» TO DO:
Please reproduce all of the data below exactly, leaving each picture out.

BEGIN

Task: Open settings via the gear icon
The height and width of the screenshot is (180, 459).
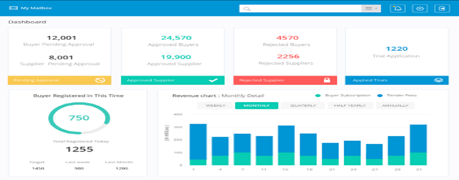Action: pos(420,9)
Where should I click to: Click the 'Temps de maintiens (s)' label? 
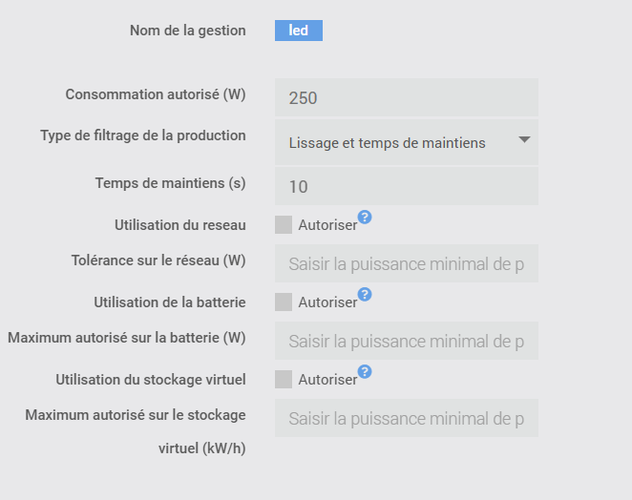click(x=170, y=183)
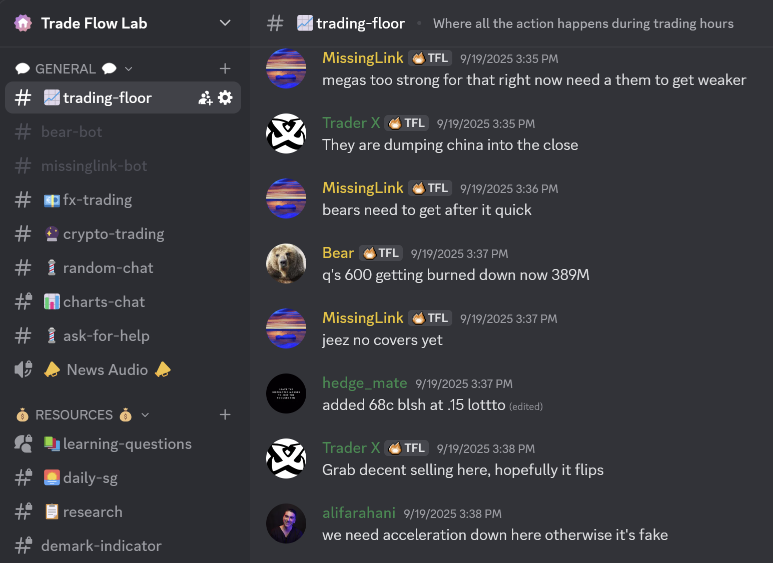The height and width of the screenshot is (563, 773).
Task: Open the muted bear-bot channel
Action: 72,132
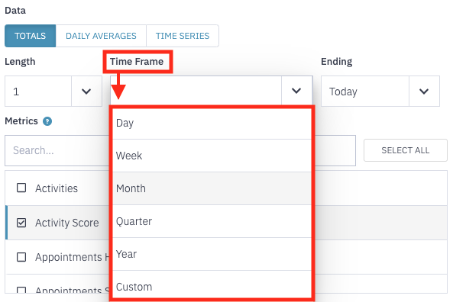Click the metrics Search input field
The image size is (453, 302).
[57, 150]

END

» RESPONSE:
Task: Open settings via the gear icon
The height and width of the screenshot is (180, 459).
Action: pos(420,9)
Where should I click to: Click the 'Temps de maintiens (s)' label? 
click(x=170, y=183)
The height and width of the screenshot is (563, 773).
Task: Open the muted bear-bot channel
Action: 72,132
Click the metrics Search input field
The image size is (453, 302).
[57, 150]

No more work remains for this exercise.